Problem to solve: In the data that follows, find each line containing "agent" and copy it.

Data excerpts:
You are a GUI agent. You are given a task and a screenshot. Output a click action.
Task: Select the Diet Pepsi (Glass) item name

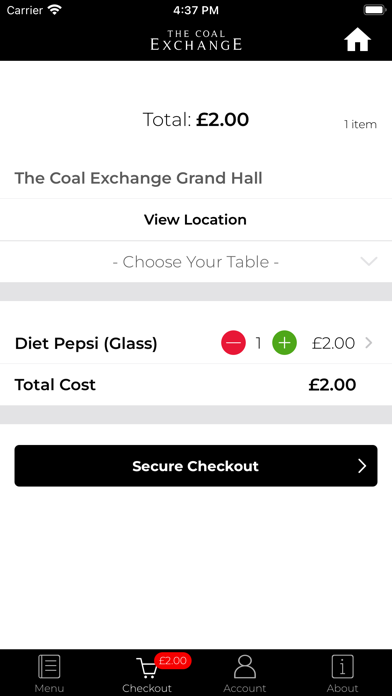tap(86, 344)
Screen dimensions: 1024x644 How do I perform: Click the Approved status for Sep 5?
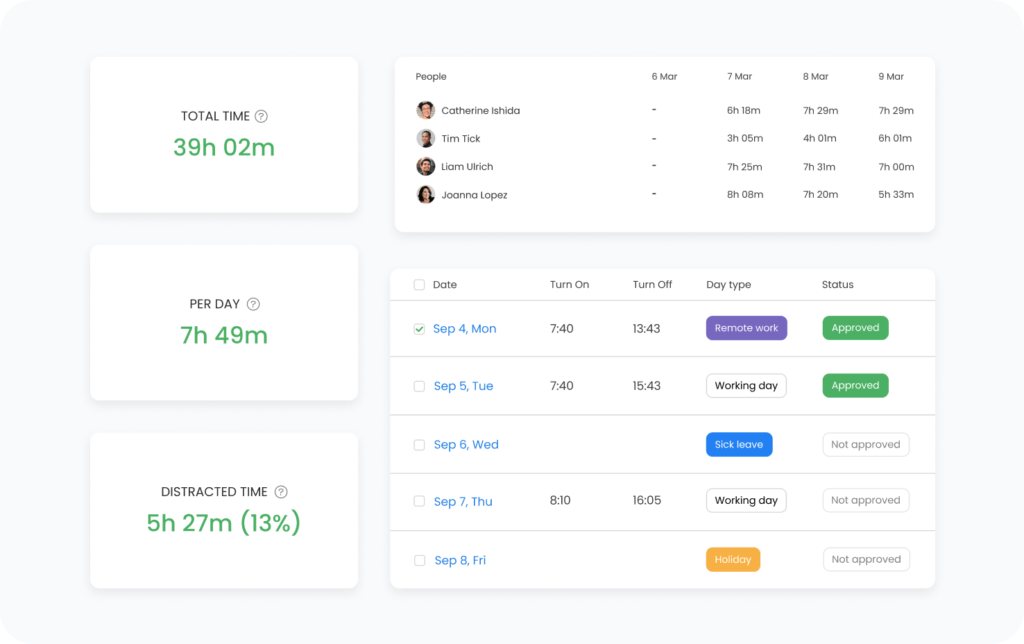pyautogui.click(x=855, y=385)
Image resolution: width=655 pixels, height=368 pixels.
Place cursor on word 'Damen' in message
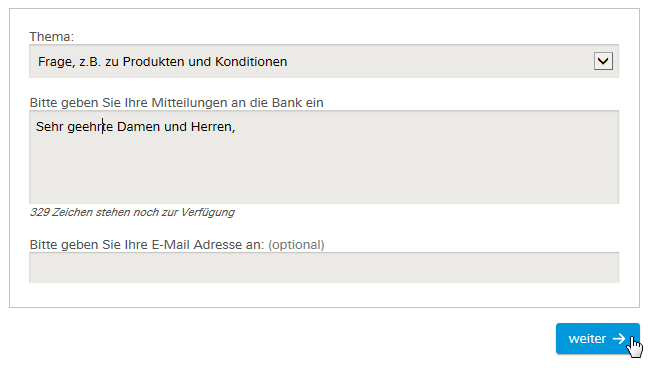[138, 127]
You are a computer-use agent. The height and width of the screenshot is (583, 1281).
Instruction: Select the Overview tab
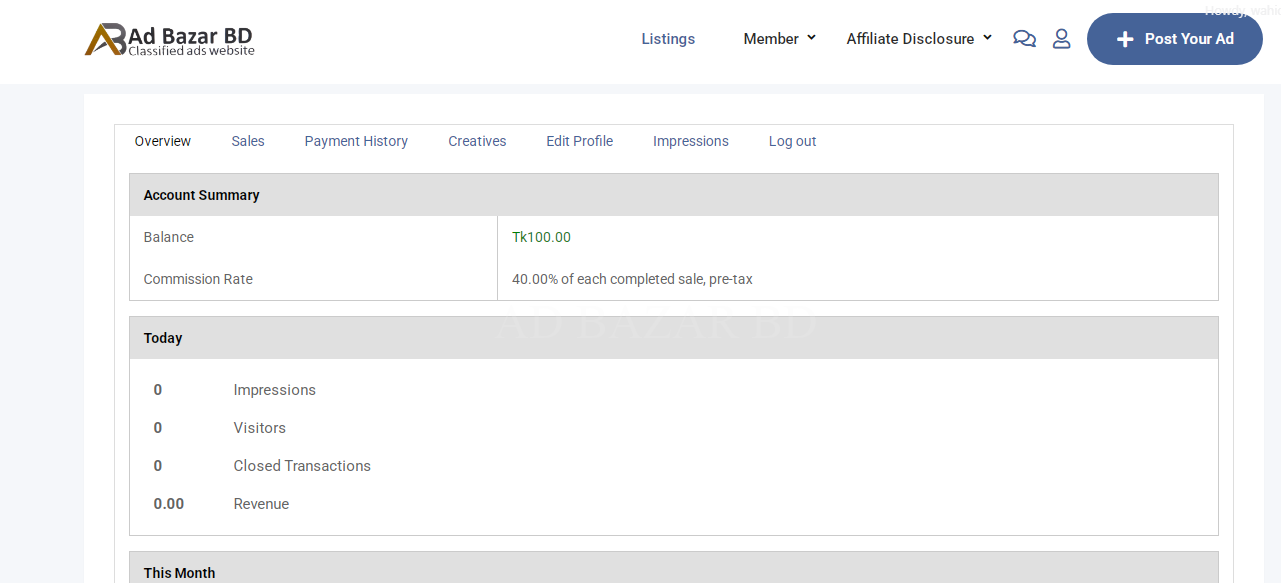pyautogui.click(x=163, y=141)
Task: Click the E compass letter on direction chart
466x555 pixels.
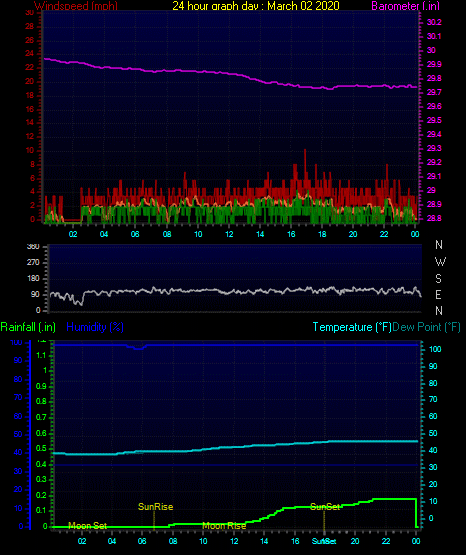Action: click(x=438, y=294)
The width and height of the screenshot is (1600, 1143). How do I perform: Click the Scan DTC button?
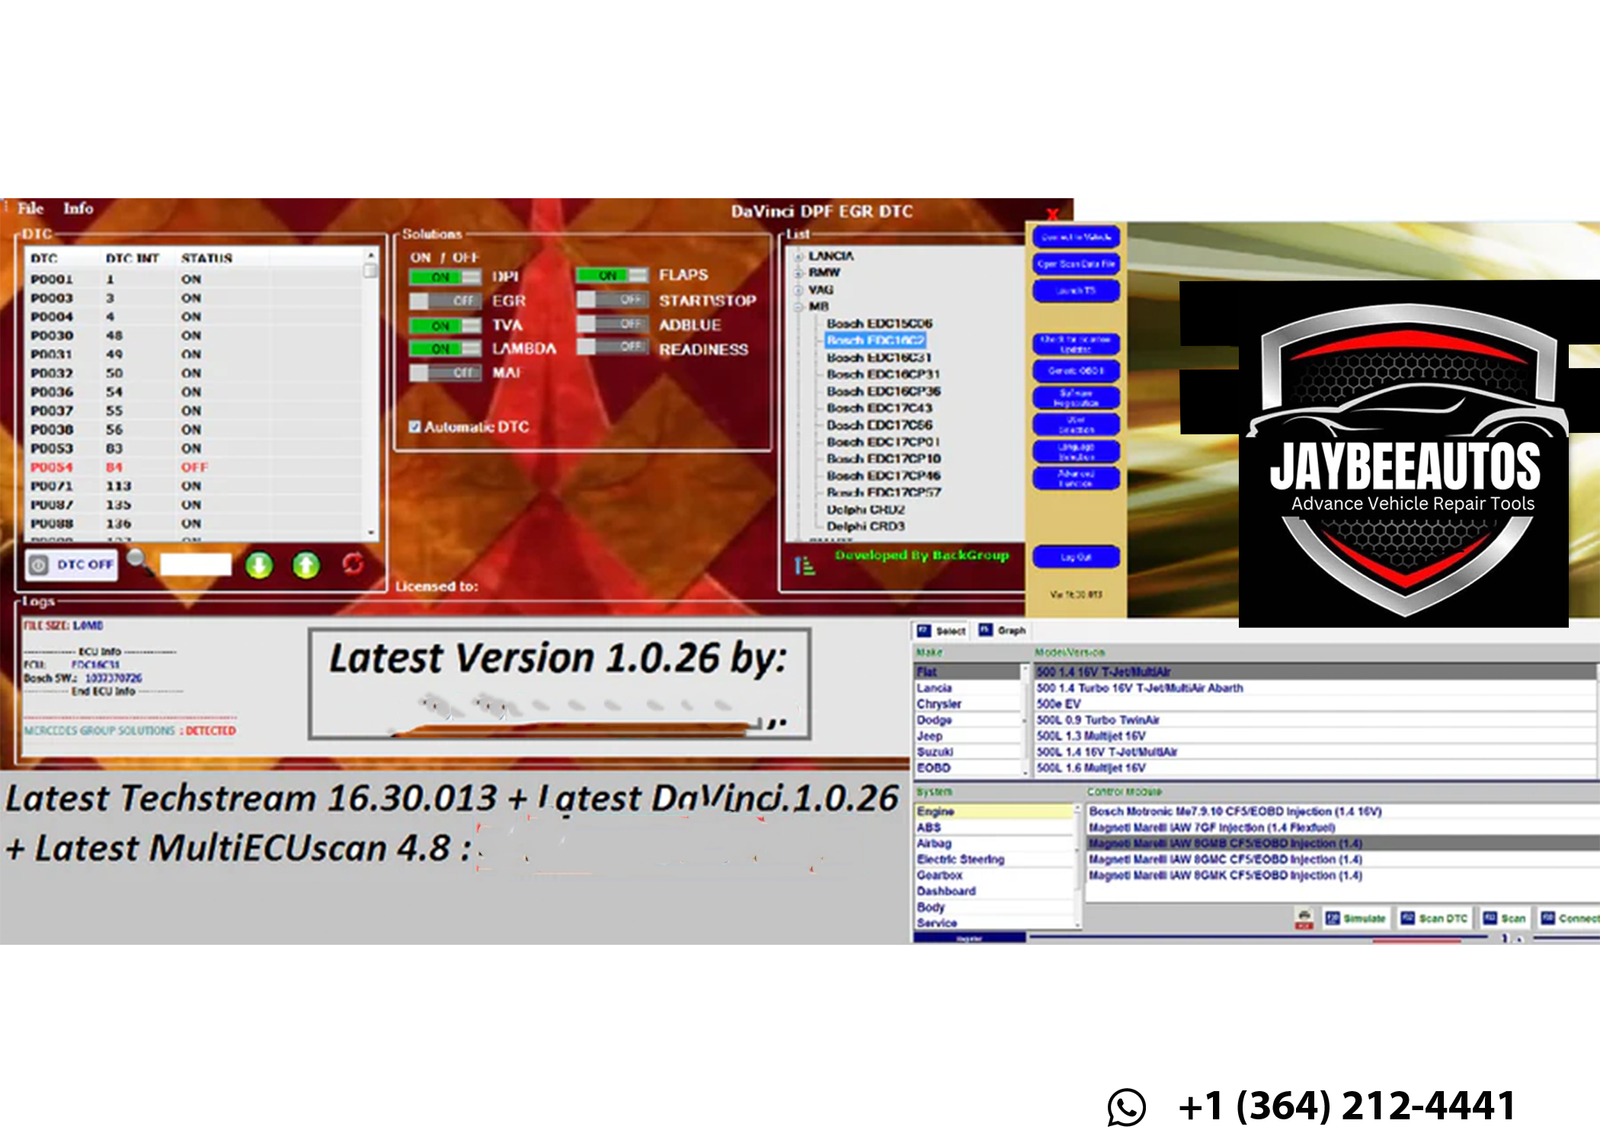coord(1434,918)
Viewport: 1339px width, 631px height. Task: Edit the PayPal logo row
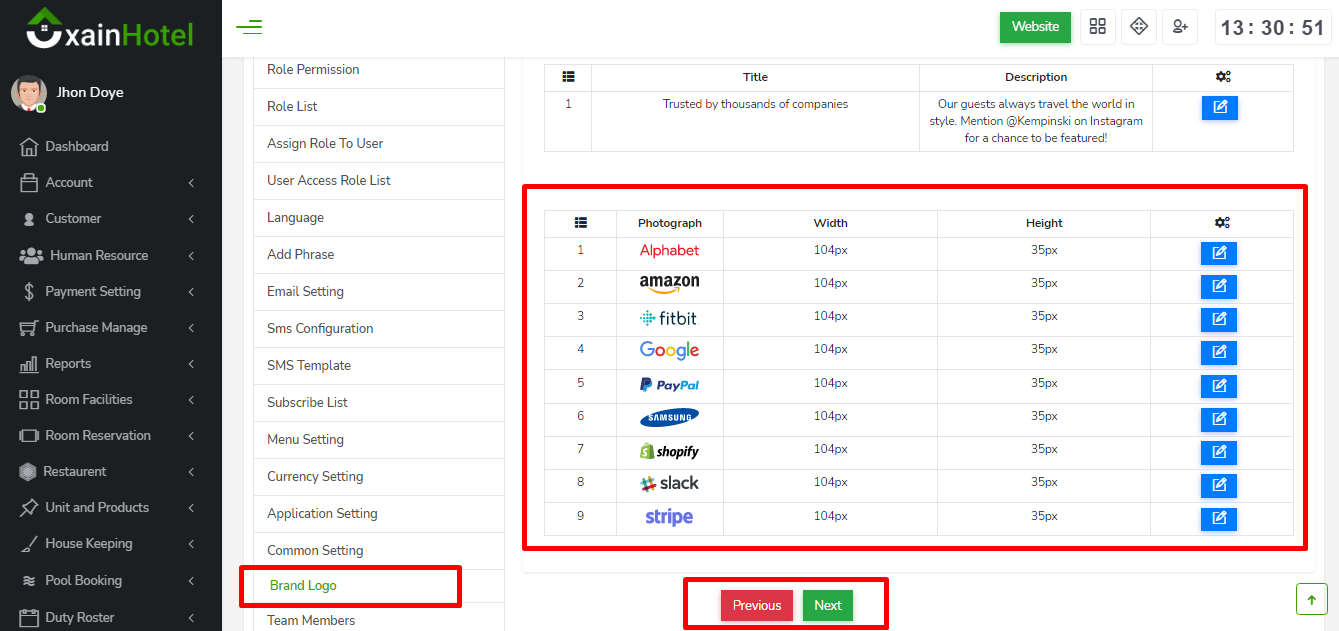pos(1218,386)
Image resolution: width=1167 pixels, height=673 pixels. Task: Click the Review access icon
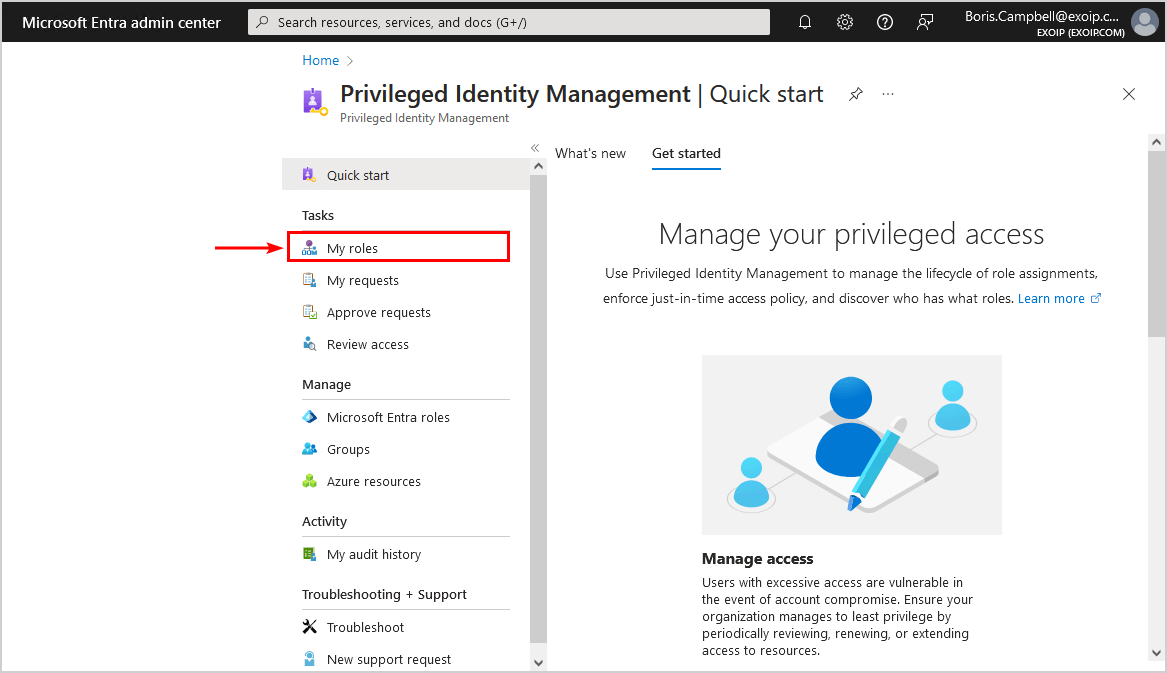click(x=311, y=344)
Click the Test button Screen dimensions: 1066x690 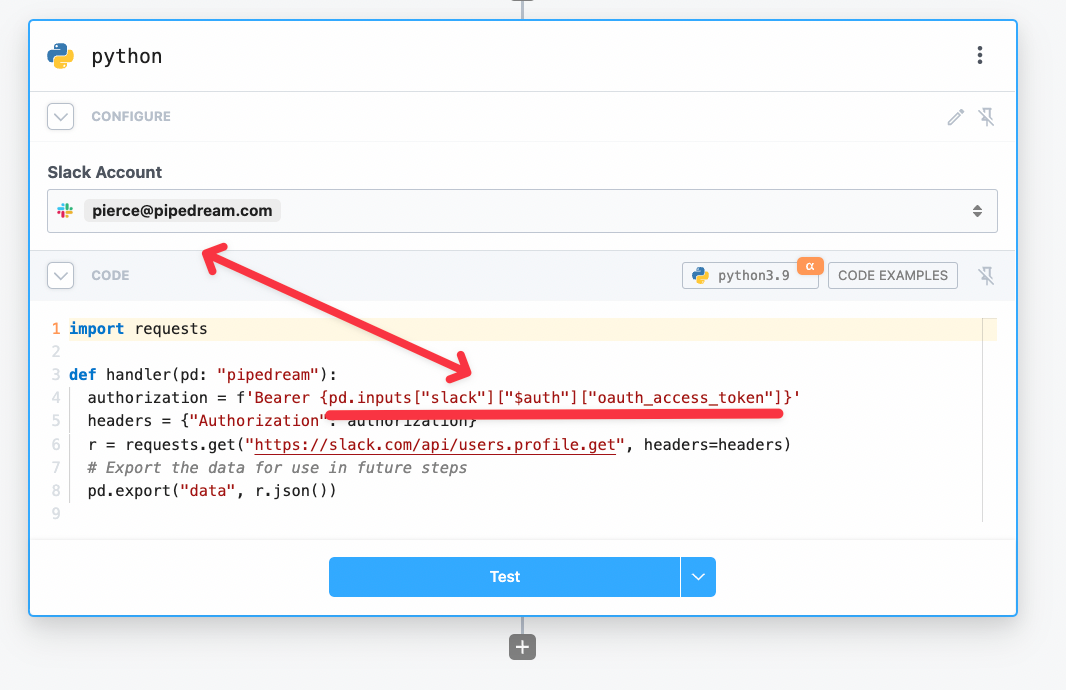click(504, 577)
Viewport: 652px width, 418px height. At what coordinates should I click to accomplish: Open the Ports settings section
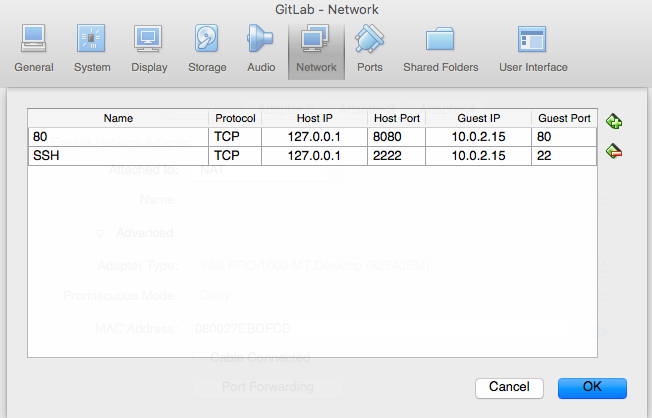369,49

Answer for the task:
You are a GUI agent. You are given a task and a screenshot. Output a click action.
You are a computer-use agent. The height and width of the screenshot is (583, 1281).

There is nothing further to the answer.